Lafadz قَيِّمَا  bukanlah menjadi sifat/na’at dari lafadz عِوَجًا, melainkan menjadi hal atau maf’ul bihnya lafadz lafadz عِوَجًا. Apabila lafadz قَيِّمَا menjadi na’atnya lafadz عِوَجًا  akan mempunyai arti : “Allah tidak menjadikan al-Quran sebagai ajaran yang bengkok serta lurus”. Sedangkan apabila menjadi hal atau maf’ul bih akan menjadi : “Allah tidak menjadikan al-Quran sebagai ajaran yang bengkok, melainkan menjadikannya sebagai ajaran yang lurus “. Menurut Ad-Darwisy, kata  قَيِّمًا  dinashabkan sebagai hal (penjelas) dari kalimat وَلَمْ يَجْعَلْ لَهُ عِوَجًا  , sedang Az-Zamakhsyari berpendapat bahwa kata tersebut dinashabkan lantaran menyimpan fi’il berupa ” جَعَلَهُ “. Berbeda juga dengan pendapat Abu Hayyan, menurutnya kata قَيِّمًا  itu badal mufrad dari badal jumlahوَلَمْ يَجْعَلْ لَهُ عِوَجًا  “.  Tidak mungkin seorang qari’ memulai bacaan (ibtida’) dari قَيِّمًا, sebagaimana juga tidak dibenarkan meneruskan bacaan (washal) dari ayat sebelumnya. Dengan pertimbangan alasan-alasan diatas, baik diwaqafkan maupun diwashalkan sama-sama kurang tepat, maka diberikanlah tanda saktah.

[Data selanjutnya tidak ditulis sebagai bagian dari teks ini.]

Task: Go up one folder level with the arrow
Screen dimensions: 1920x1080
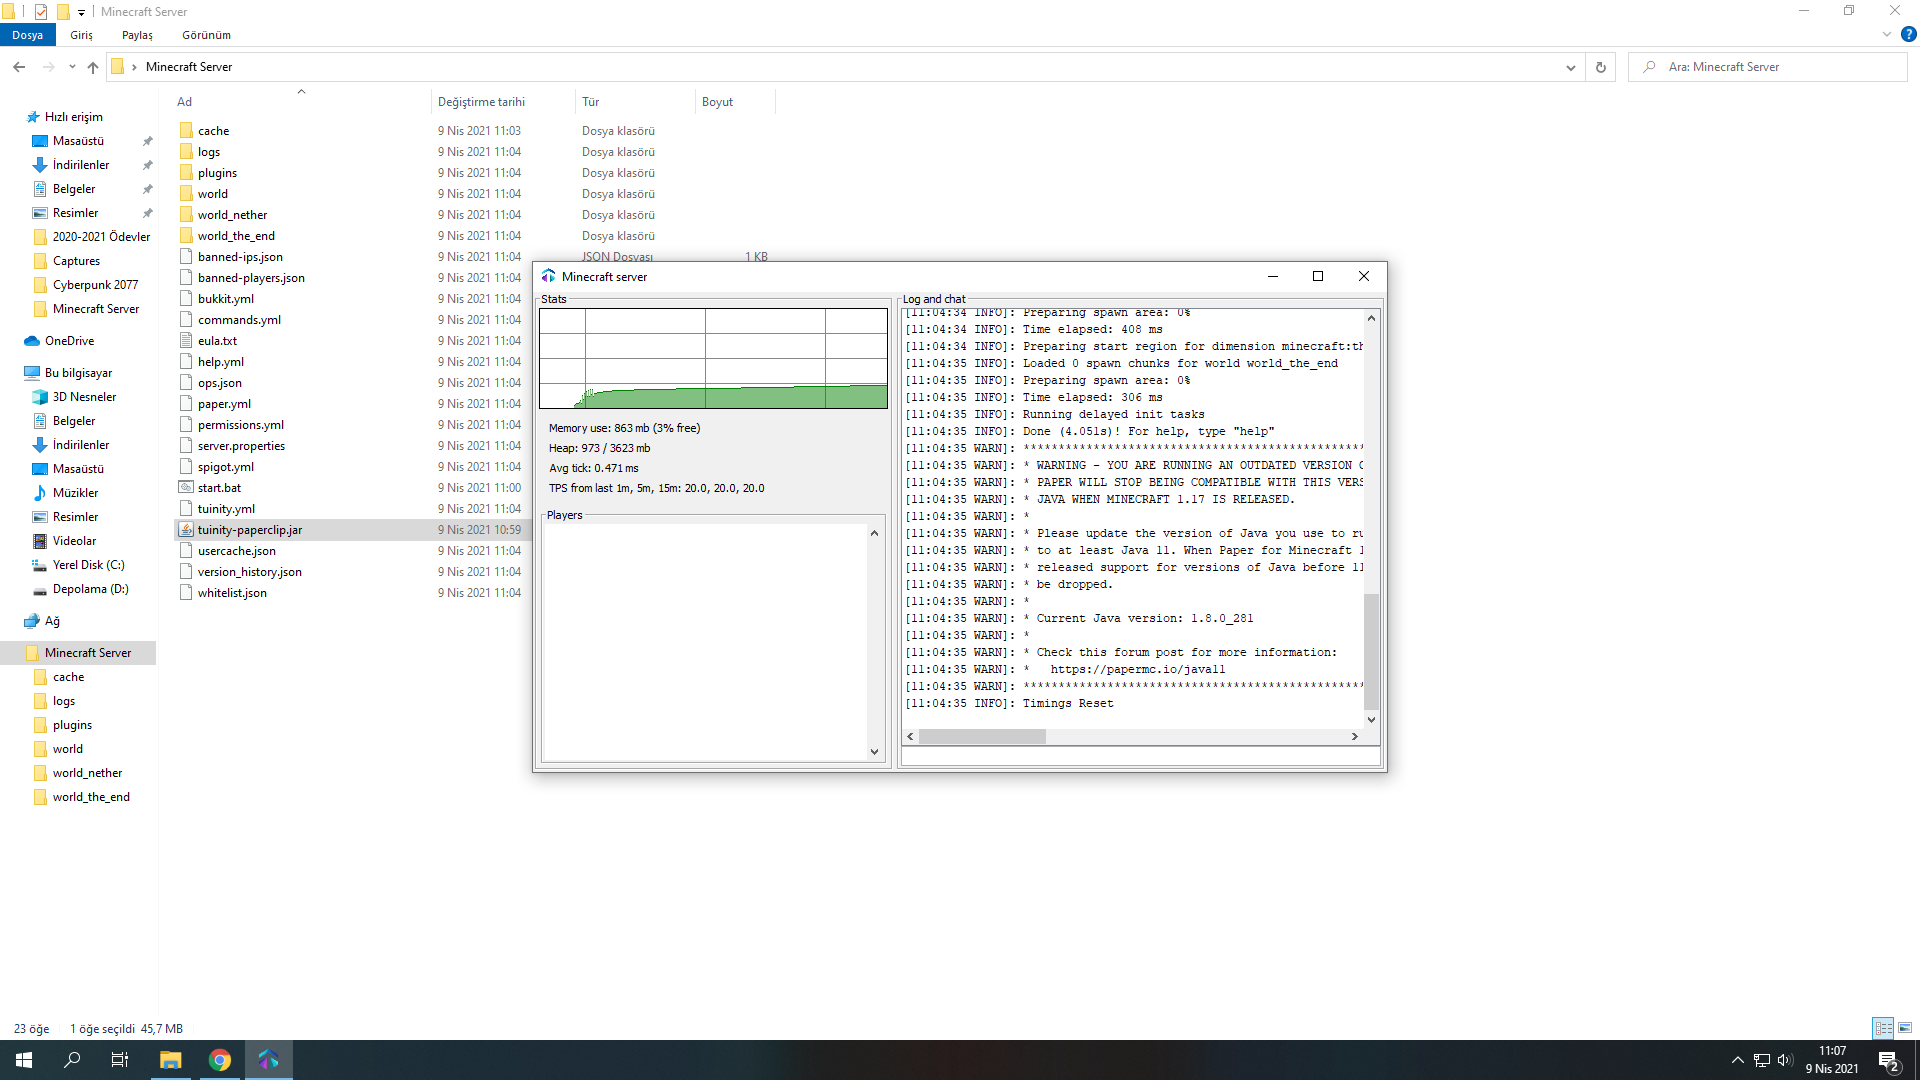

Pada saktah  QS. Yaasiin: 52 di dalam kalimat: مِنْ مَرْقَدِنَا سكتة هَذَا مَا وَعَدَ الرَّحْمَنُ.  Menurut Ad-Darwisy lafadz هٰذَا itu mubtada’ dan khabarnya adalah lafadz مَا وَعَدَ الرَّحْمَنُ . Berbeda halnya dengan pendapat Az-Zamakhsyari yang menjadikan lafadzهٰذَا itu na’at dari مَرْقَدِ, sedangkan مَا sebagai mubtada’ yang khabarnya tersimpan, yaitu lafadz حق  atau هٰذَا. Dari segi makna, kedua alasan penempatan saktah tersebut sama-sama tepat. Pertama, orang yang dibangkitkan dari kuburnya itu mengatakan: “Siapakah yang membangkitkan dari tempat tidur kami (yang) ini. Apa yang dijanjikan Allah dan dibenarkan oleh para rasul ini pasti benar”. Kedua, orang yang dibangkitkan dari kuburnya itu mengatakan: “Siapakah yang membangkitkan kami dari tempat tidur kami. Inilah yang dijanjikan Allah dan dibenarkan oleh para rasul ini pasti benar”. Dengan membaca saktah, kedua makna yang sama-sama benar tersebut bisa diserasikan, sekaligus juga untuk memisahkan antara ucapan malaikat dan orang kafir.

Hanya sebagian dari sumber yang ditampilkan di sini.